Fractional size tubing is made to all of the common fractional sizes. When choosing a size, outside diameters (O.D.) are usually specified along with the wall thickness, rather than the inside diameter (I.D.) For example:

1/4” Outside Diameter x .035” Wall
1/8” Outside Diameter x .020” Wall

This is different from hypodermic gage tubing or what is commonly referred to as needle tubing. Hypodermic tubing is typically referred to by its gage size. Gage sizes are determined by the outside diameter and the inside diameter of the tube.

When designing a tubular part, please take a look at our Hypodermic Gage Chart or Fractional Tube Chart for help with picking out the right tube. The sizes on these charts are typically readily available and in stock. Custom sizing is also available if your application requires it. Please contact us if you need help with finding the right size, or if you don’t see what you’re looking for on our charts and we can help accommodate you.

While choosing the right material for an application, there are many things that need to be considered. Here at New England Small Tube, the majority of materials we work with are 300 series stainless steel, specifically type 304 and type 316. We also frequently work with copper, brass, Inconel, and titanium among other specialty alloys. Please refer to our Materials section for more information on each of these alloys. We will be happy to assist you in choosing the right material for your application.

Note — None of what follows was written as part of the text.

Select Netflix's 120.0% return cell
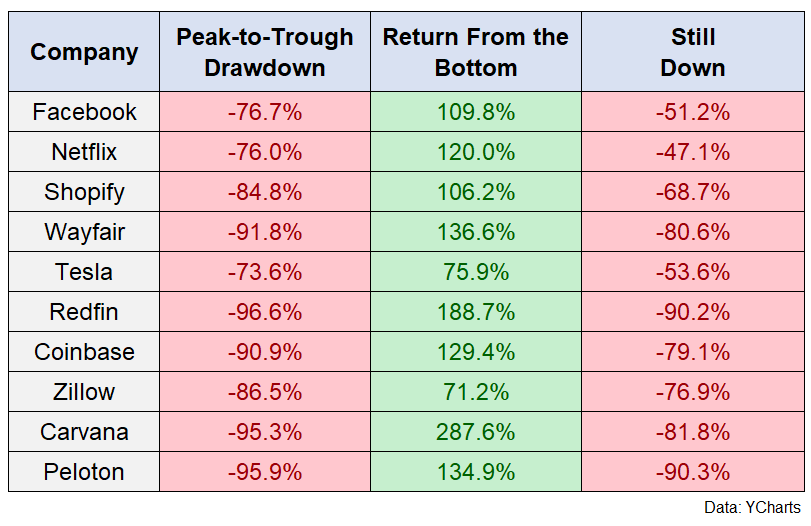Screen dimensions: 811x526 coord(476,152)

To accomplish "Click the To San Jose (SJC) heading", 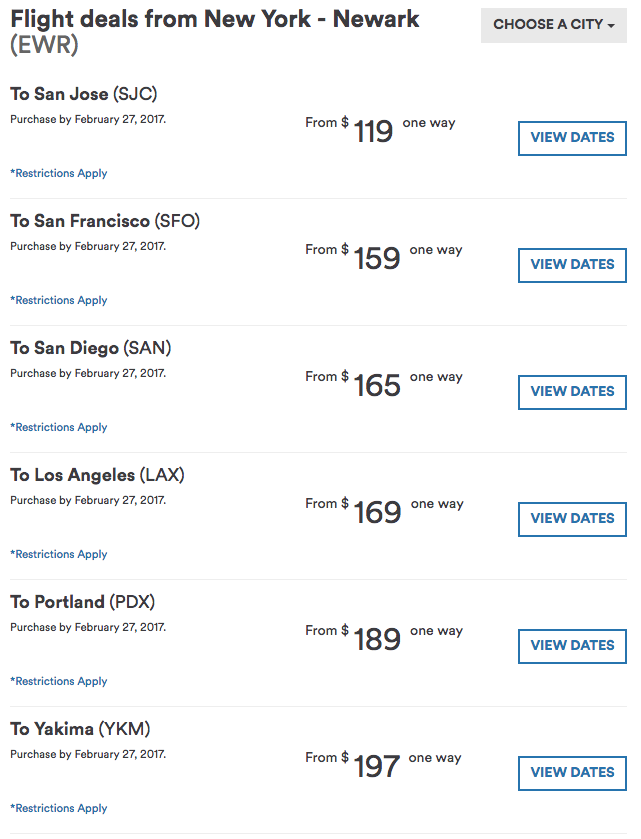I will [x=84, y=94].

The next consideration when choosing the proper tubing is the temper. Temper is how hard a tube is and it is measured by the tensile strength. Generally, off-the-shelf hypodermic tubing is full hard and off-the-shelf fractional tubing will be annealed (soft). Please see the chart below for reference. Temper is an important consideration if an application requires fabrication or bending.

Temper (Tensile Strength)
Note: Reference Only

  • Full Hard
    • Tensile Strength ≈ 170,000 PSI
    • “Needle Hard”
    • This is the cold worked condition of the tube after drawing
  • 3/4 Hard
    • Tensile Strength ≈ 140,000 PSI to 160,000 PSI
    • This condition is achieved by heat treating the tube after drawing
  • 1/2 Hard
    • Tensile Strength ≈ 120,000 PSI to 140,000 PSI
    • This condition is achieved by heat treating the tube after drawing
  • Annealed
    • Tensile Strength <120,000 PSI
    • “Soft”
    • This condition is achieved by heat treating the tube after drawing

The last consideration when choosing a tube is how the tube was drawn or made. The three basic methods or types of tubing are seamless, welded, and welded & drawn. Seamless tubing is made by punching a hold through a billet and drawing the material to size. This method can be used to form very thin walled tubing or very thick walled tubing. Welded material starts with a flat sheet, that is rolled and welded creating a rather noticeable seam. Welded & Drawn tubing starts the same way, however, it is plug drawn after rolling. That means a plug is put through the inside of the tube to smooth out the seam. If necessary, this step can be done multiple times to produce a better finish on the internal diameter.